**Written problem:** Copy out every item below word for word, keeping each line unchanged.

Word and element location data:

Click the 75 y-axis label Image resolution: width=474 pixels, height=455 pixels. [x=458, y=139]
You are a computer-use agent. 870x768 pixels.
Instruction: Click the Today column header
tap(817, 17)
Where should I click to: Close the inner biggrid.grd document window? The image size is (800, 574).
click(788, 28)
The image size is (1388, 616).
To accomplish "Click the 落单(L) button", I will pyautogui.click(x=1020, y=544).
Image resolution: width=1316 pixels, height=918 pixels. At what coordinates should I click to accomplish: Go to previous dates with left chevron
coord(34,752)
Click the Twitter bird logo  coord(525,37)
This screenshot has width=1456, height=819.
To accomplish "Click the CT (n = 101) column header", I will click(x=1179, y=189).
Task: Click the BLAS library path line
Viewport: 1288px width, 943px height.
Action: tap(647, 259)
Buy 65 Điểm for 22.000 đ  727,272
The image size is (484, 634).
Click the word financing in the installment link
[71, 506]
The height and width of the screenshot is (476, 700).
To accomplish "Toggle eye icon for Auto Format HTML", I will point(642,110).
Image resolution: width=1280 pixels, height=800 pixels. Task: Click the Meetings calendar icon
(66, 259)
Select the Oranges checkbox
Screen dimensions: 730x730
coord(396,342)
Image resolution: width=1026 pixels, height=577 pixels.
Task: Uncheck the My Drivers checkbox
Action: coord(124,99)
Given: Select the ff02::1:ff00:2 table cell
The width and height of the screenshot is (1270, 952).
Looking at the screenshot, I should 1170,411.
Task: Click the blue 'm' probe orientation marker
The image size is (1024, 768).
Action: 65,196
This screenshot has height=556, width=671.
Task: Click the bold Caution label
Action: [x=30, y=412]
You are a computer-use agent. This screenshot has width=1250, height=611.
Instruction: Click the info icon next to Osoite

**Final result:**
Click the 75 y-axis label Image resolution: width=474 pixels, height=455 pixels. [x=458, y=139]
You are a computer-use agent. 870x768 pixels.
Instruction: Click the Today column header
tap(817, 17)
Where should I click to: Close the inner biggrid.grd document window? The image size is (800, 574).
click(788, 28)
The image size is (1388, 616).
To accomplish "Click the 落单(L) button", I will pyautogui.click(x=1020, y=544).
Image resolution: width=1316 pixels, height=918 pixels. At what coordinates should I click to accomplish: Go to previous dates with left chevron
coord(34,752)
Click the Twitter bird logo  coord(525,37)
This screenshot has width=1456, height=819.
To accomplish "Click the CT (n = 101) column header", I will click(x=1179, y=189).
Task: Click the BLAS library path line
Viewport: 1288px width, 943px height.
Action: tap(647, 259)
Buy 65 Điểm for 22.000 đ  727,272
The image size is (484, 634).
Click the word financing in the installment link
[71, 506]
The height and width of the screenshot is (476, 700).
To accomplish "Toggle eye icon for Auto Format HTML", I will point(642,110).
Image resolution: width=1280 pixels, height=800 pixels. Task: Click the Meetings calendar icon
(66, 259)
Select the Oranges checkbox
Screen dimensions: 730x730
coord(396,342)
Image resolution: width=1026 pixels, height=577 pixels.
Task: Uncheck the My Drivers checkbox
Action: coord(124,99)
Given: Select the ff02::1:ff00:2 table cell
The width and height of the screenshot is (1270, 952).
Looking at the screenshot, I should 1170,411.
Task: Click the blue 'm' probe orientation marker
The image size is (1024, 768).
Action: 65,196
This screenshot has height=556, width=671.
Task: Click the bold Caution label
Action: [x=30, y=412]
You are a computer-use agent. This screenshot has width=1250, height=611.
Instruction: Click the info icon next to Osoite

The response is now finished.